- About this task -
Restate, in full and unchanged, the entries that follow, but not their pictures.

- Material provided -
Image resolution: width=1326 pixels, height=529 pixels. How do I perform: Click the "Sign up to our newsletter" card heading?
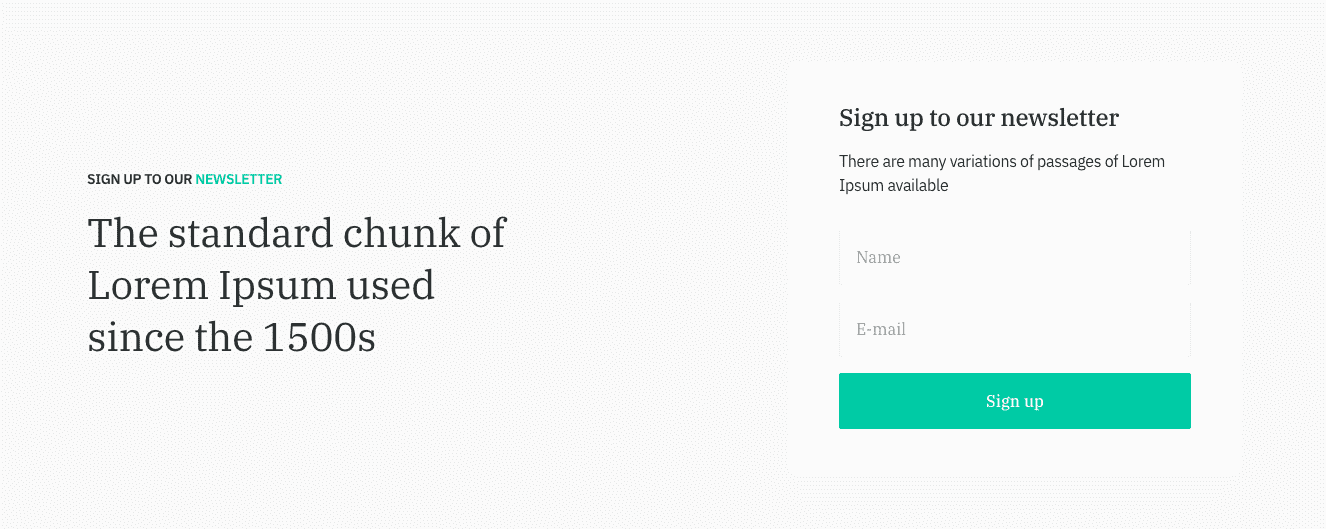coord(978,118)
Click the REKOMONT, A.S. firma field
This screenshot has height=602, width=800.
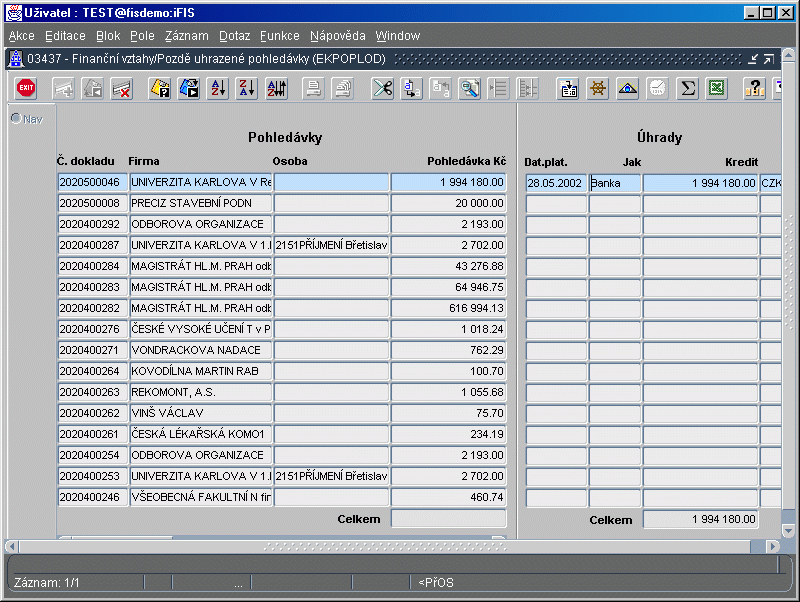click(x=200, y=393)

- Task response -
Image resolution: width=1326 pixels, height=529 pixels. How do I perform: Click the "Sign up to our newsletter" card heading?
coord(978,118)
Click the REKOMONT, A.S. firma field
This screenshot has height=602, width=800.
click(x=200, y=393)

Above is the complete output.